Psikologlara göre, özellikle Akdeniz insanları sevme ve sevilme konusunda çok duyarlı. Bir erkek, kendisini terkeden sevgilisinin arkasından gururunun ayaklar altına alındığını ve artık yaşaması için bir neden kalmadığını düşünebiliyor.

Aşkın labirentlerinde ilerleyen genç kızlar da beğenilmemekten, sevilmeye layık görülmemekten büyük üzüntü duyuyorlar. Kalp ağrılarının yaşadıkları sürece geçmeyeceğini ve bu acıyla yaşamanın çok zor olacağını sanıyorlar.

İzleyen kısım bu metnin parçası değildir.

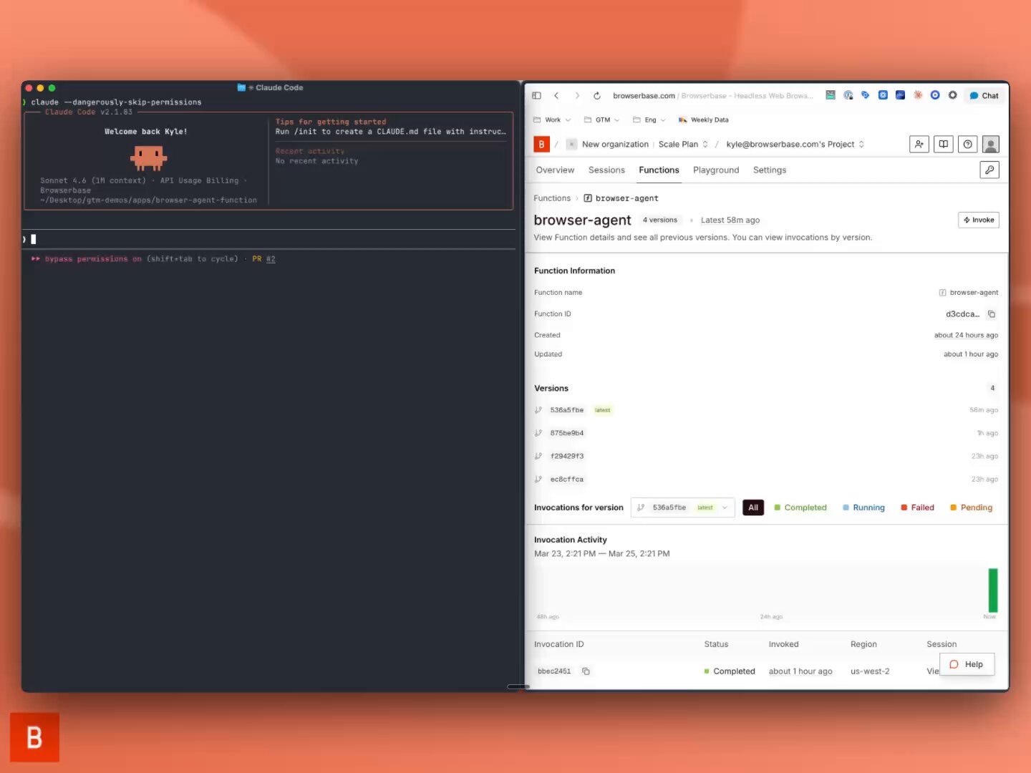Image resolution: width=1031 pixels, height=773 pixels.
Task: Open the invite member icon button
Action: [x=919, y=145]
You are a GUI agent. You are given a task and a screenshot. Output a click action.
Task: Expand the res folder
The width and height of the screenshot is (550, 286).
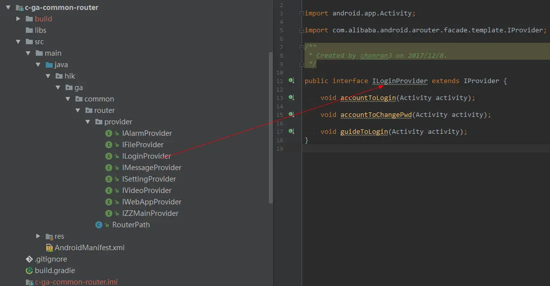[x=38, y=236]
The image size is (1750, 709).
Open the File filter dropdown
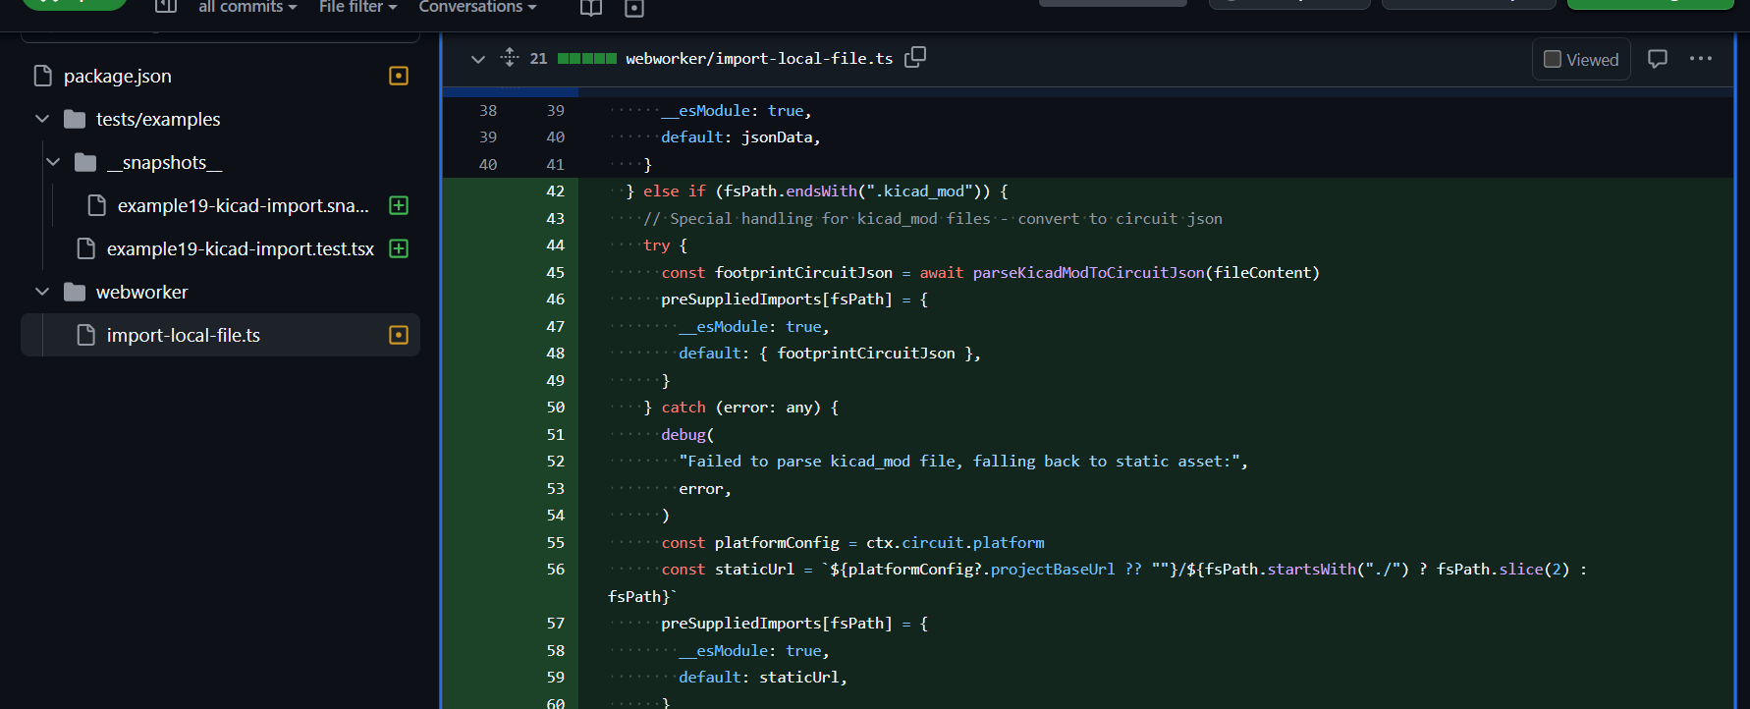[x=357, y=7]
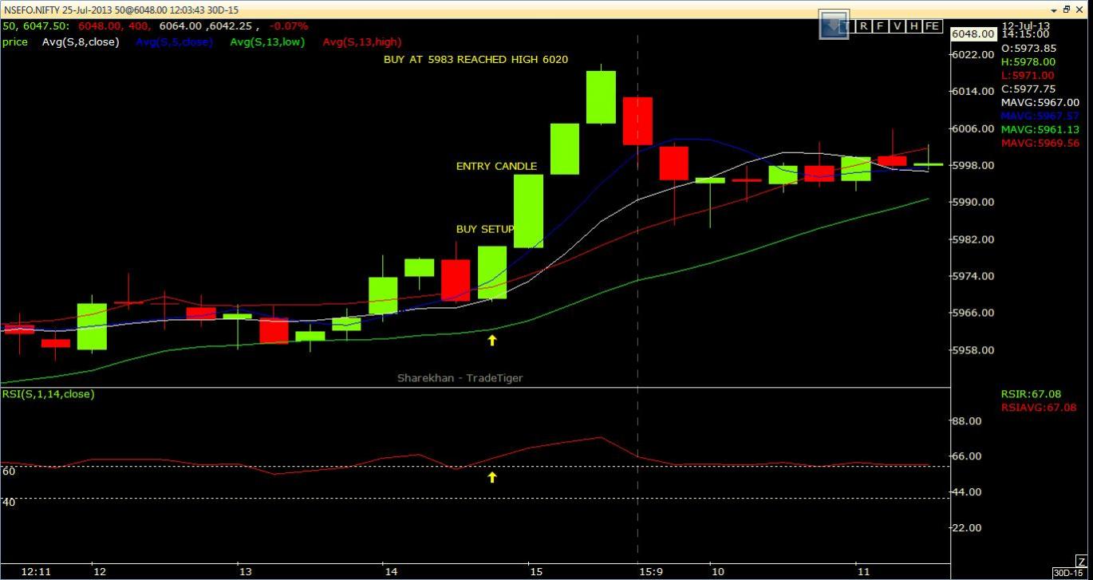Select the Avg(S,13,low) green indicator label
This screenshot has height=580, width=1093.
(267, 41)
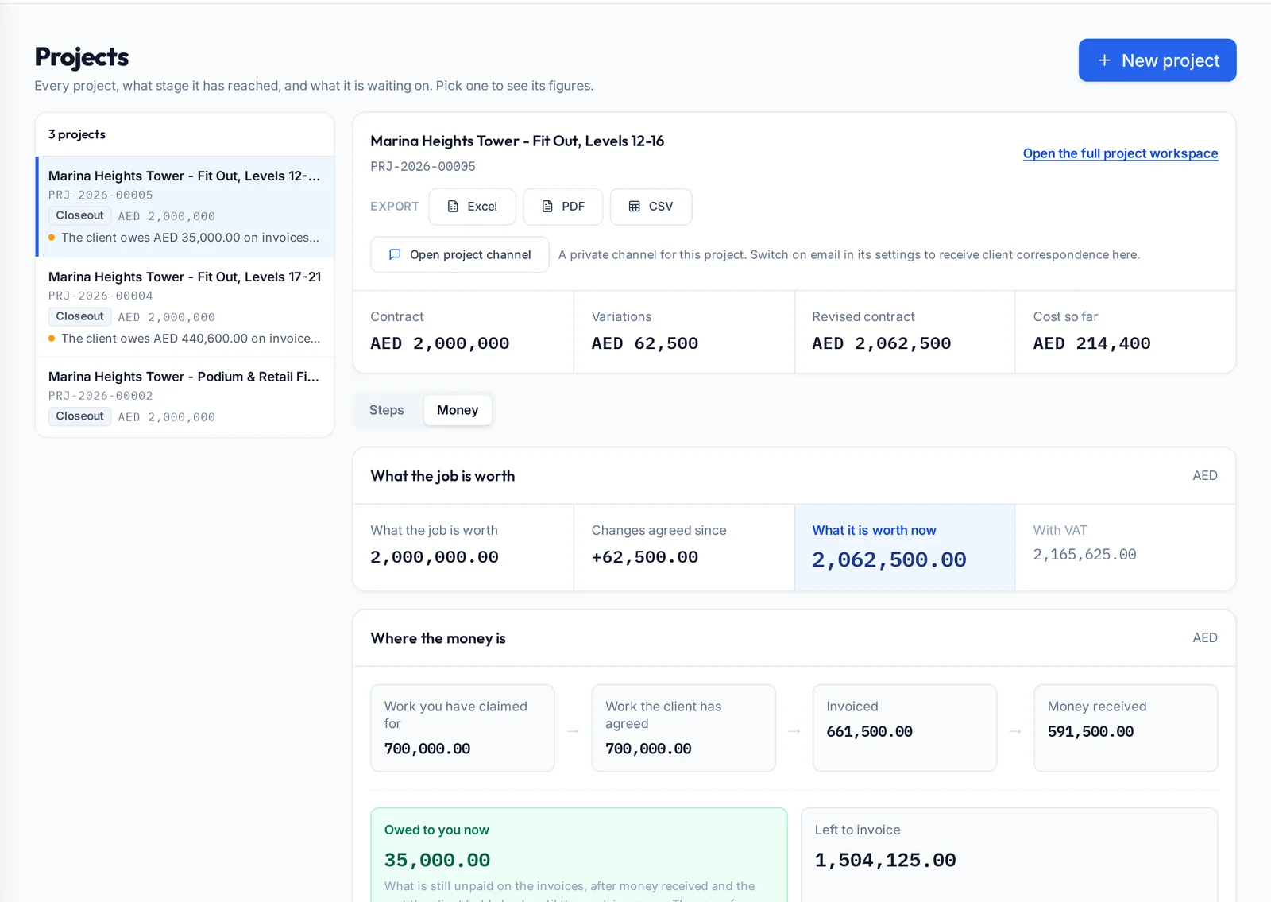The height and width of the screenshot is (902, 1271).
Task: Open project channel button
Action: tap(460, 254)
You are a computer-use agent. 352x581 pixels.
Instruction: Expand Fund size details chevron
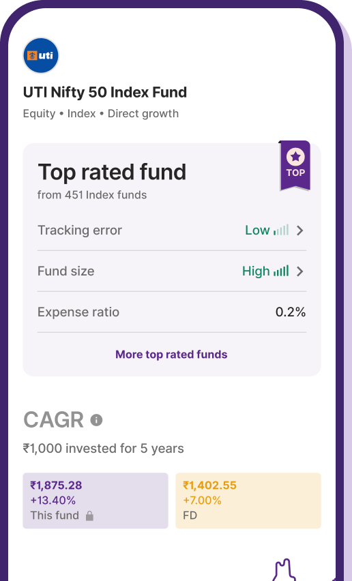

Oysa beraber olmayı istemek kadar ayrılmaya karar vermek de insan hayatında sıkça yaşanan olaylar. Sevgilinizden ayrıldığınız gün, dünyanın başınıza yıkıldığını sanırsınız. Artık yemek içmek dahil hiç bir şey size zevk vermez. Ama bir süre sonra yavaş yavaş hata yaptığınızı anlamaya başlarsınız. Sizi terkeden sevgilinin hayali gözlerinizin önündeki netliğini kaybeder. Aradan biraz daha zaman geçince bir de bakarsınız ki, yeni aşklar peşinde koşmaya başlamışsınız.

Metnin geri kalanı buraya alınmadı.